Archive for the ‘The pups’ Category

Summer lookout

Monday, July 29th, 2013

Hike-a-Thon begins this week, so I need to get caught up on these trip reports! July has been absolutely amazing, but all of these adventures (plus a healthy dose of procrastination) have created quite a blog backlog. Let’s get to it.

Paintbrush at the lookout

Thorp Mountain is a laid-back summer favorite of mine. A pleasant trail to a great swimming lake, followed by a slightly less pleasant but definitely beautiful trail to an old fire lookout with tremendous views.

Synchronized swimming

We’ve hiked here three Julys in a row, and at this point it just wouldn’t feel like summer without a trip to Thorp. This time we brought Ada along, and she spent the entire hike finding and fetching sticks of various shapes and sizes.

Yes Ada, that's a perfectly reasonable stick to fetch

You shall not pass!! Oh, you found a stick?

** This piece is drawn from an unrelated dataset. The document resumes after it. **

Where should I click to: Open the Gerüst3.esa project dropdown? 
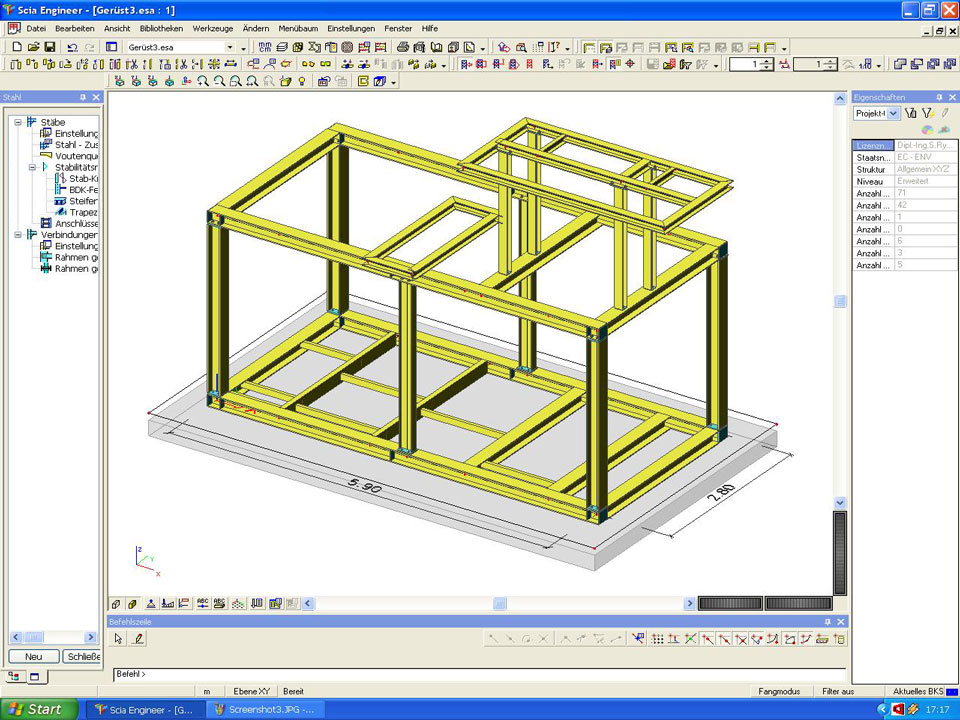coord(230,47)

The wildflowers around the lookout were slightly past their prime, but still put on a good show.

Thorp Mountain Lookout

We had a lunch and lazed around on the summit for a while (well, everyone except Ada – she was fetching sticks), taking in the views of the Alpine Lakes Wilderness, Mount Rainier, and my new best friend, Mount Adams.

A Raisin in the Sun

It was Basil’s birthday, so he got some extra snuggles and treats to celebrate. We don’t actually know when he was born, so we’re celebrating his adoption day instead. This lovable little raisin of a dog has brought us lots of happiness since we adopted him a year ago, and he and Wellie are inseparable. Best brothers, best buds.

Meh

Unfortunately, the birthday boy is allergic to mosquitoes, so when the breeze died down and the little bastards came out in full force, we just had to get out of there. Benadryl is not a good birthday present!

Switchbacks

We jogged down most of the trail, but I was having my first bad run in a while. I got my first side stitch since winter (I must have been holding my breath on the loose, sandy downhill bits), and my hair tie snapped, leaving me with an out of control, frizzy mane that was incredibly annoying in the heat.

The last two miles felt good, though, especially when we got to the swimming hole by the trailhead. I just took off my pack and walked right in to cool off. The water was absolutely freezing and absolutely heavenly. Basil hid in the shade while JK joined me in the pool, followed by Wellie who jumped in to rescue us.

Trailhead swimming hole

And Ada? She was still fetching sticks. Some things never change, like summer traditions (hopefully!) and obsessive-compulsive dogs.

– Thorp Lake & Lookout | 8 miles | 2300 feet elevation gain –

The hike is over but she's still finding sticks

Above the fog with a puffy dog

Saturday, August 4th, 2012

Last weekend it was time for our annual trip to Noble Knob, this time to share our favorite trail with Carlos, Deborah, and our favorite Small Person, Nathan.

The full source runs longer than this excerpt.